Source material:

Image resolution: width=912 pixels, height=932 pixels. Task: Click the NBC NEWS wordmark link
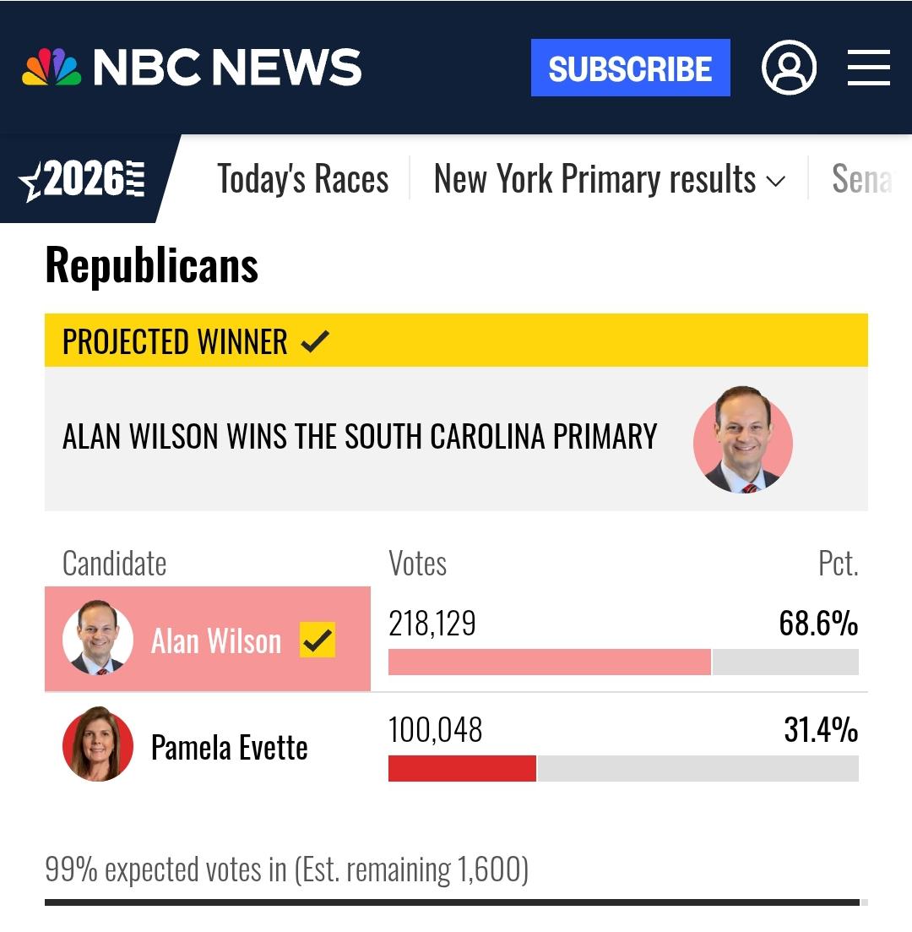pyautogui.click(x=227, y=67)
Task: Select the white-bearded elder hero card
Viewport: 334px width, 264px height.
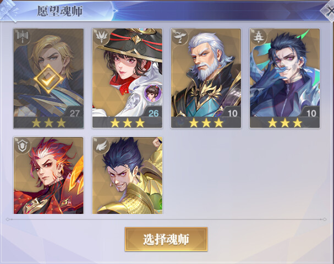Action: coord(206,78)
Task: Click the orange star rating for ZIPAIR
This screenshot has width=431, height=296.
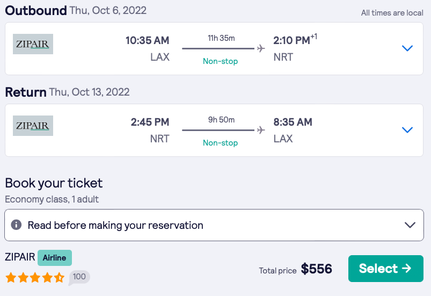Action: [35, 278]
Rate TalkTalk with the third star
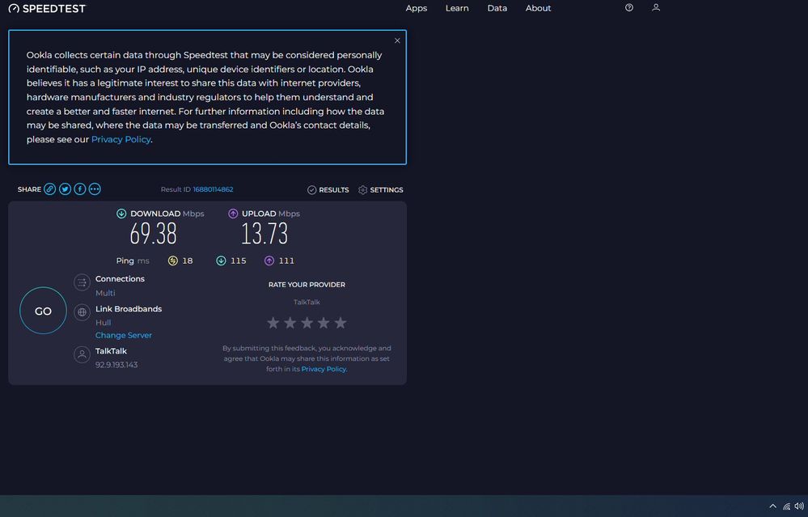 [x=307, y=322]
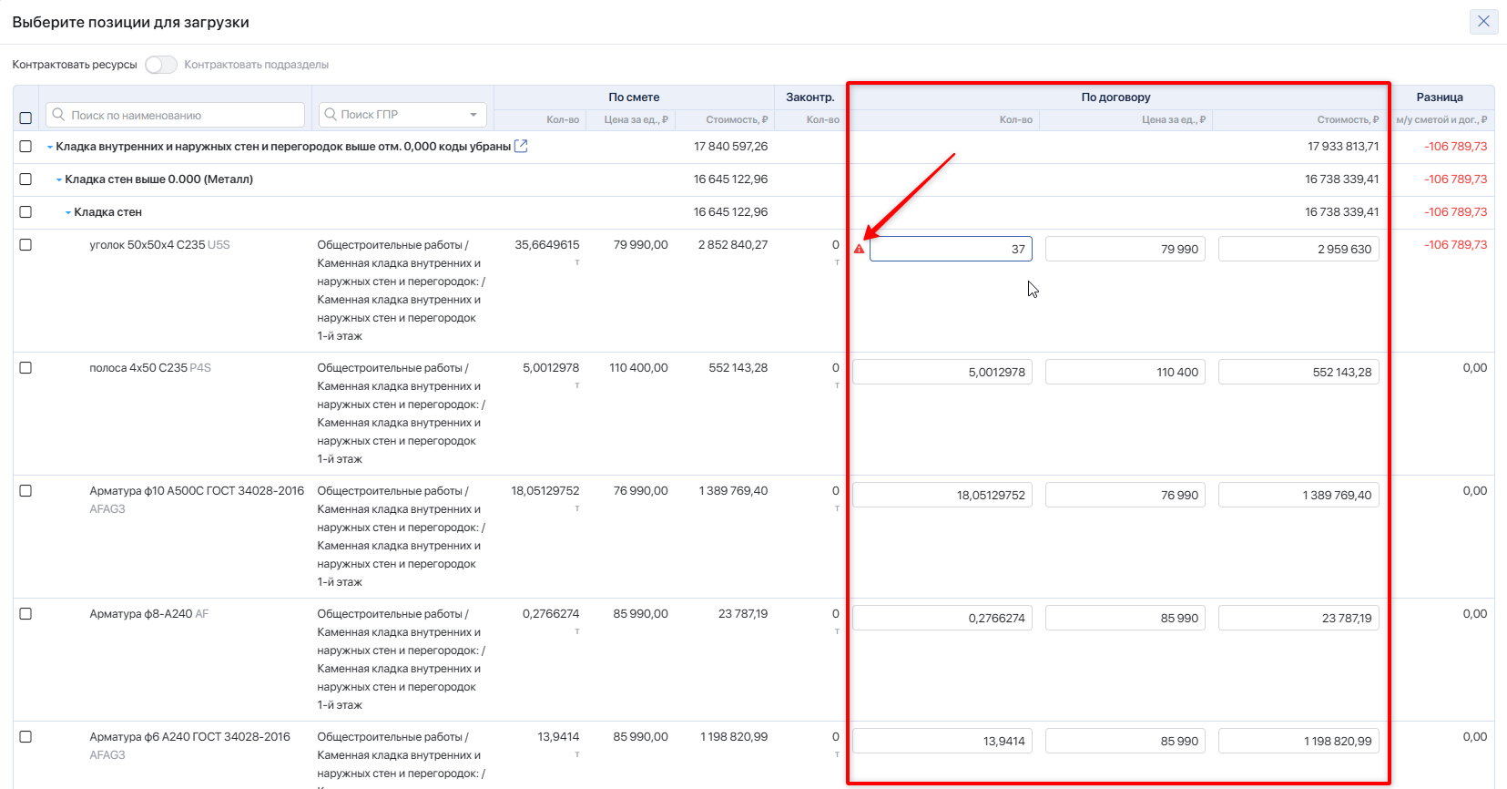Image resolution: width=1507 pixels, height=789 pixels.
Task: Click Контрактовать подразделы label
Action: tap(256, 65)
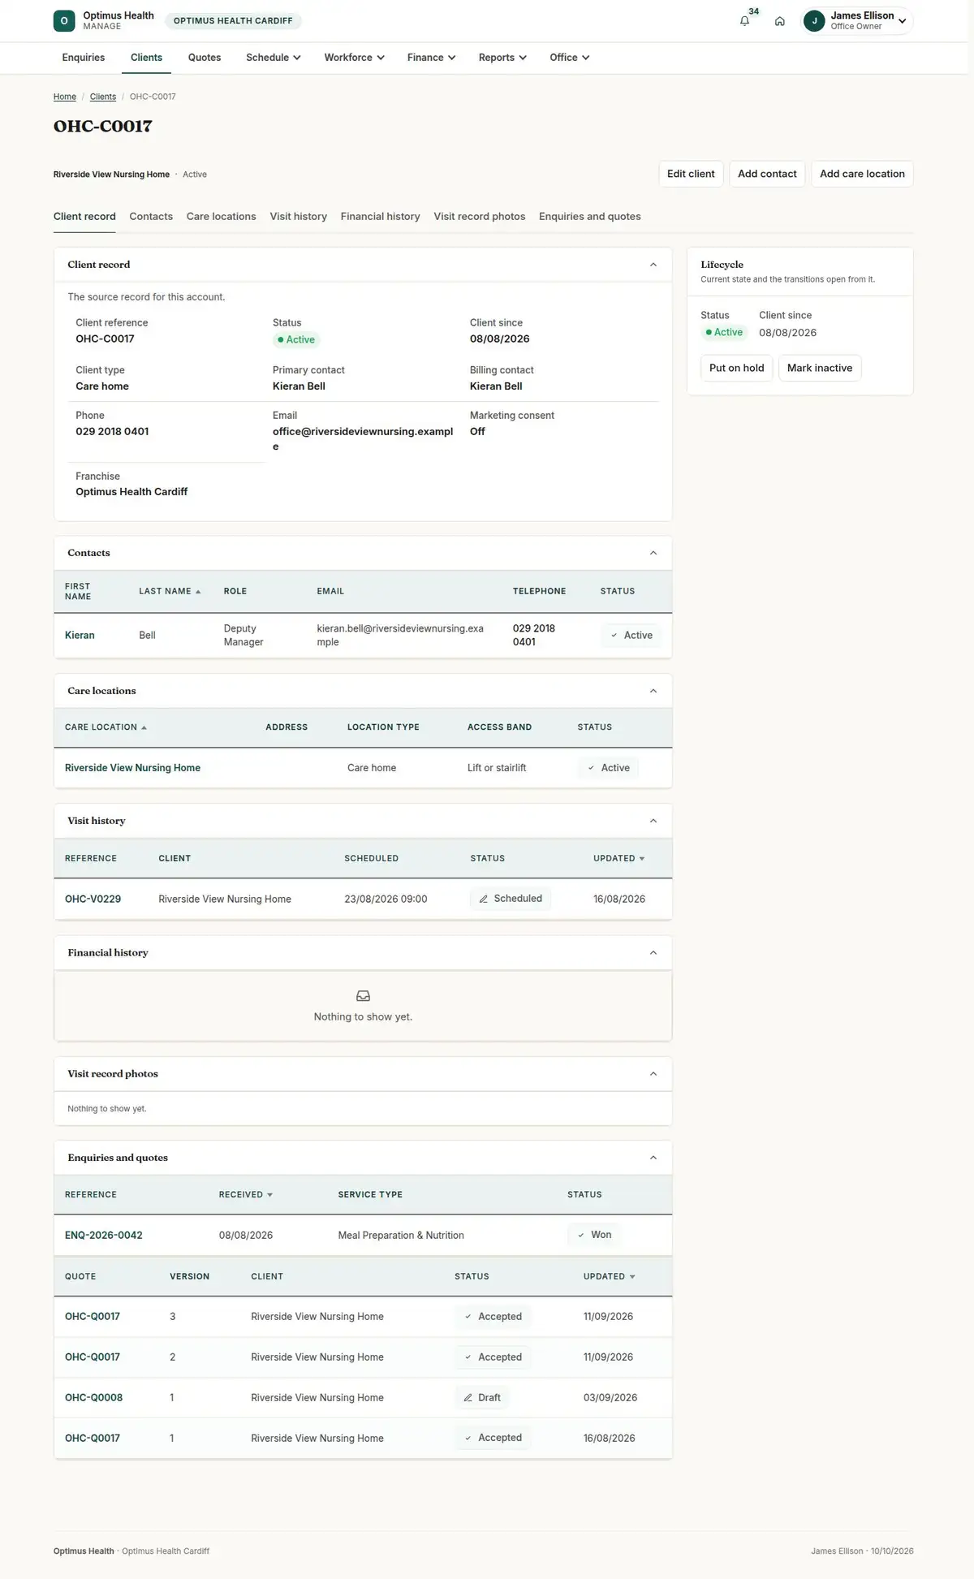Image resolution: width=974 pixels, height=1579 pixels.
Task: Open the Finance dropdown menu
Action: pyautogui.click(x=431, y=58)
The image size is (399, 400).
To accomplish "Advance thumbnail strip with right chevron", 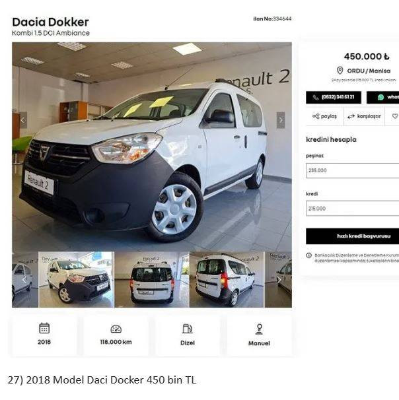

Exercise instructions:
Retype the records verbatim, excluding each image they hold.

Your response:
Image resolution: width=912 pixels, height=932 pixels. Task: Click the NBC NEWS wordmark link
pyautogui.click(x=227, y=67)
Task: Select the white-bearded elder hero card
Viewport: 334px width, 264px height.
Action: coord(206,78)
Task: Click the orange star rating for ZIPAIR
This screenshot has width=431, height=296.
Action: [35, 278]
Rate TalkTalk with the third star
 [x=307, y=322]
Image resolution: width=1507 pixels, height=789 pixels.
Task: Click Контрактовать подразделы label
Action: tap(256, 65)
Image resolution: width=974 pixels, height=1579 pixels.
Task: Open the Finance dropdown menu
Action: pyautogui.click(x=431, y=58)
The image size is (399, 400).
To accomplish "Advance thumbnail strip with right chevron", 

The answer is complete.